To port this algorithm to the GPU, we use the parallel algorithms library Thrust, distributed as part of the CUDA Toolkit. Thrust provides parallel sorting, searching, and prefix summing algorithms that are particularly useful in porting particle algorithms. To construct the neighbor list on the GPU, we follow the basic approach used by Canaba, a product of the Particle Co-Design Center:
- Sort the particles on each grid by bin, using a parallel counting sort. We use Thrust's `exclusive\_scan` function to implement the prefix sum phase of the sort, and hand-coded kernels for the rest. This step does not actually involving rearranging the particle data - rather, we compute a permutation that would put the particles in order without actually reordering them.
- Once the particles are sorted by bin, we can loop over the particles in neighboring bins. We make two passes over the particles. First, we launch a kernel to count the number of collision partners for each particle.
- Then, we sum these numbers and allocate space for our neighbor list.
- Finally, we make a another pass over the particles, putting them into to list at the appropriate place.
Note that we build a \emph{full} neighbor list, meaning that if particle $i$ appears in particle $j$'s list, then particle $j$ also appears in particle $i$'s list. This simplifies the force-computation step when using these lists, since the forces and torques for a given particle can be updated without atomics.
The final on-grid neighbor list data structure consists of two arrays. First, we have the neighbor list itself, stored as a big, 1D array of particle indices. Then, we have an `offsets` array that stores, for each particle, where in the neighbor list array to look. The details of this data structure have been hidden inside an iterator, so that user code can look like:
.. code-block:: c
// now we loop over the neighbor list and compute the forces
AMREX_FOR_1D ( np, i,
{
ParticleType& p1 = pstruct[i];
p1.rdata(PIdx::ax) = 0.0;
p1.rdata(PIdx::ay) = 0.0;
p1.rdata(PIdx::az) = 0.0;
for (const auto& p2 : nbor_data.getNeighbors(i))
{
Real dx = p1.pos(0) - p2.pos(0);
Real dy = p1.pos(1) - p2.pos(1);
Real dz = p1.pos(2) - p2.pos(2);
...
}
Note that, because of our use of managed memory to store the particle data and the neighbor list, the above code will work when compiled for either CPU or GPU.
The above algorithm deals with constructing a neighbor list for the particles on a single grid. When domain decomposition is used, one must also make copies of particles on adjacent grids, potentially performing the necessary MPI communication for grids associated with other processes. The routines `fillNeighbors`, which computes which particles needed to be ghosted to which grid, and `updateNeighbors`, which copies up-to-date data for particles that have already been ghosted, have also been offloaded to the GPU, using techniques similar to AMReX's `Redistribute` routine. The important thing for users is that calling these functions does not trigger copying data off the GPU.

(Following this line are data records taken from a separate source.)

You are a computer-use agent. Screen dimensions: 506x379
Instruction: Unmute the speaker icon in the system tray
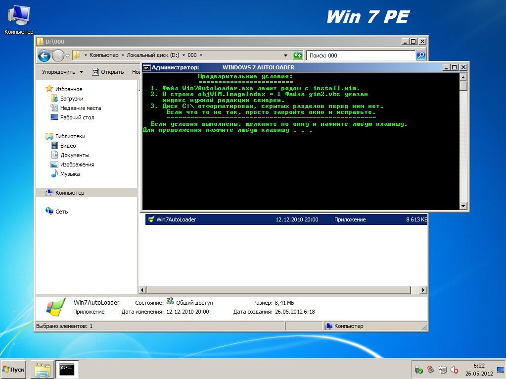[454, 370]
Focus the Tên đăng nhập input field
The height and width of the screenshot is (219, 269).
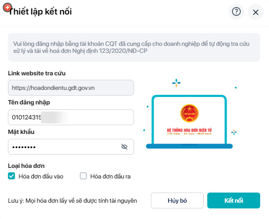click(71, 117)
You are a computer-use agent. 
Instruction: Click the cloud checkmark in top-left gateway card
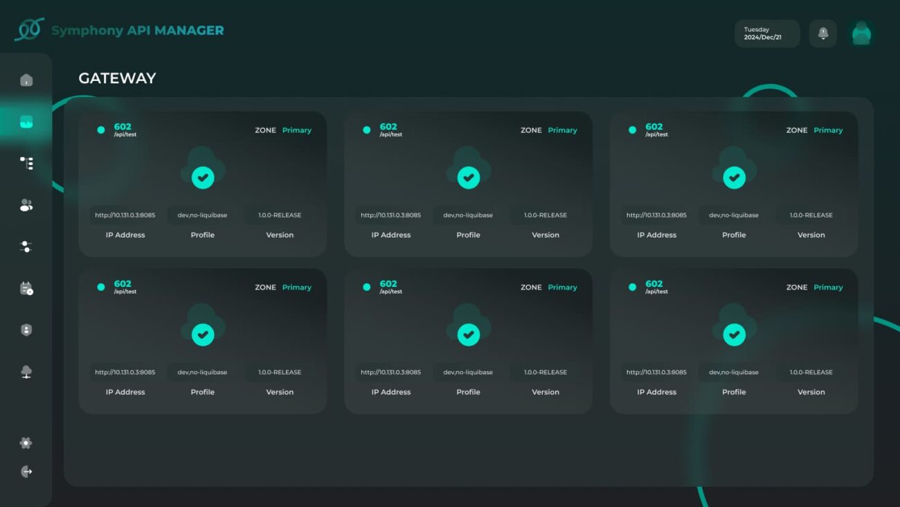[203, 177]
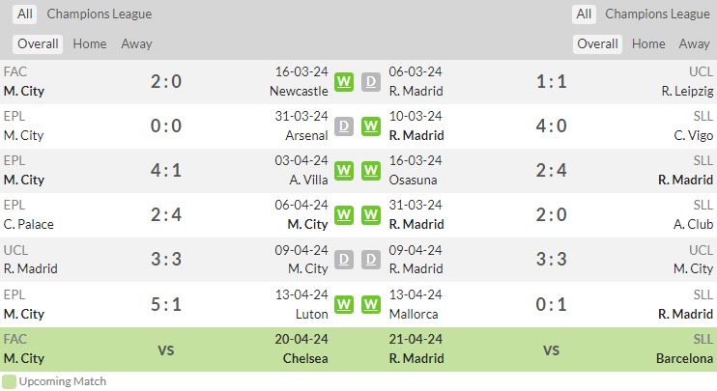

Once the neighbor list has been constructed, collisions with both particles and walls can easily be processed.
We have created a GPU branch of MFIX that is capable of running with GPU support. As of this writing, the following operations in MFIX have been offloaded:
- Neighbor particles / neighbor list construction
- Particle-particle collisions
- Particle-wall collisions
- PIC Deposition (used in putting the drag force and solids volume fraction on the grid)